Deterministic Execution Layer for Modern AI Agents

Author: yuer (Guanyu)
Project Type: Execution Runtime Spec + Reference Implementation
Version: v0.1


What is CompileAgent?

CompileAgent introduces a missing execution layer in current AI agent frameworks:
a way to compile an Agent’s reasoning route or behavior specification into a deterministic, auditable, replayable execution graph.

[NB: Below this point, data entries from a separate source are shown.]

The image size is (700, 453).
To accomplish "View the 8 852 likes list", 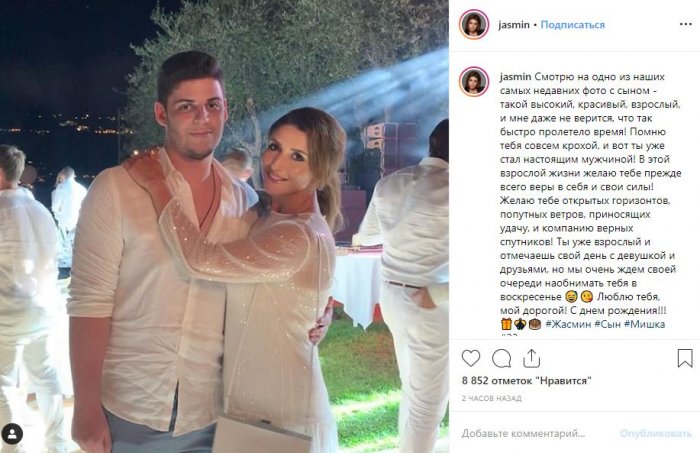I will point(527,381).
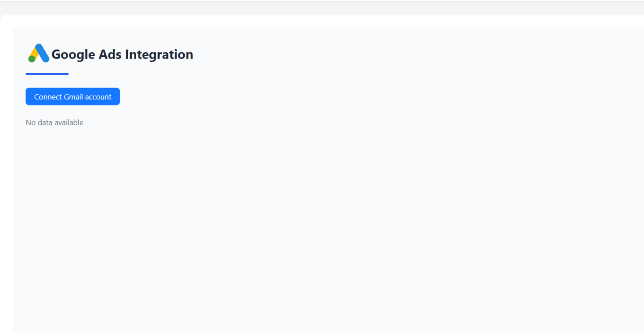Click the words No data in the status text
This screenshot has height=333, width=644.
click(39, 123)
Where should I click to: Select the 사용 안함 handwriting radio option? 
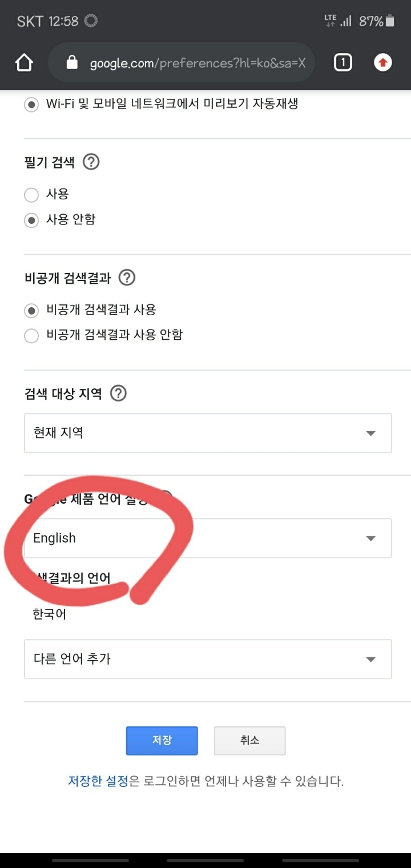(x=31, y=220)
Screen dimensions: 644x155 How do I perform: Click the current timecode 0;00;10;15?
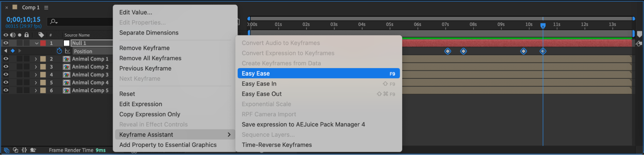pyautogui.click(x=23, y=19)
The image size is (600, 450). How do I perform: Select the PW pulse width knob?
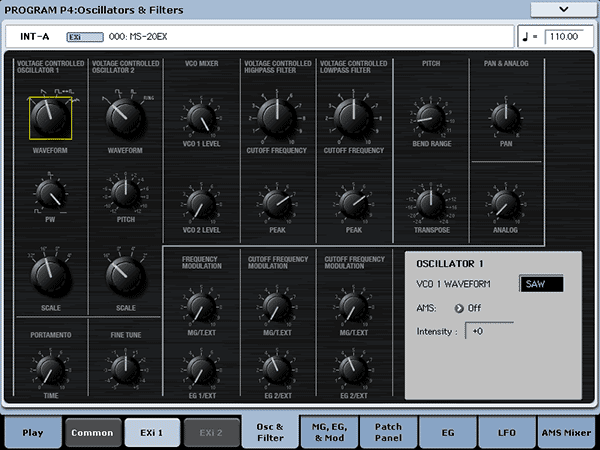coord(49,192)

Current Agent systems (OpenAI Agents, Microsoft Agent Framework, LangChain, AutoGen…) rely on dynamic LLM planning, which leads to:

  • ❌ Non-deterministic execution
  • ❌ Hidden reasoning drift
  • ❌ Hard-to-debug behavior
  • ❌ No stable replay of the same task
  • ❌ Hard to pass safety audits

CompileAgent solves this.

It provides a specification + runtime that allows:

  • ✔︎ Compile an Agent's “Route Plan” once
  • ✔︎ Execute it deterministically (no drift)
  • ✔︎ Produce stable replay logs
  • ✔︎ Guarantee tool-call consistency
  • ✔︎ Enforce safety constraints at execution time

This is not a prompt trick,
but a missing piece of the agent stack
a real “runtime layer”, analogous to bytecode execution in traditional computing.


Why CompileAgent?

Modern AI stacks surprisingly lack a deterministic runtime like:

  • Python → bytecode → VM
  • Java → JVM
  • C# → IL → CLR
  • SQL → Query Plan → Executor

Agents today skip this step entirely.

CompileAgent fills this gap by providing:

  • Route → IR (Intermediate Representation) → Deterministic Executor

This gives agents:

✔ Determinism

Same input → Same structured execution → Same audit logs.

✔ Debuggability

The compiled route is stable, visible, and replayable.

✔ Safety

User-defined constraints cannot be bypassed by LLM drift.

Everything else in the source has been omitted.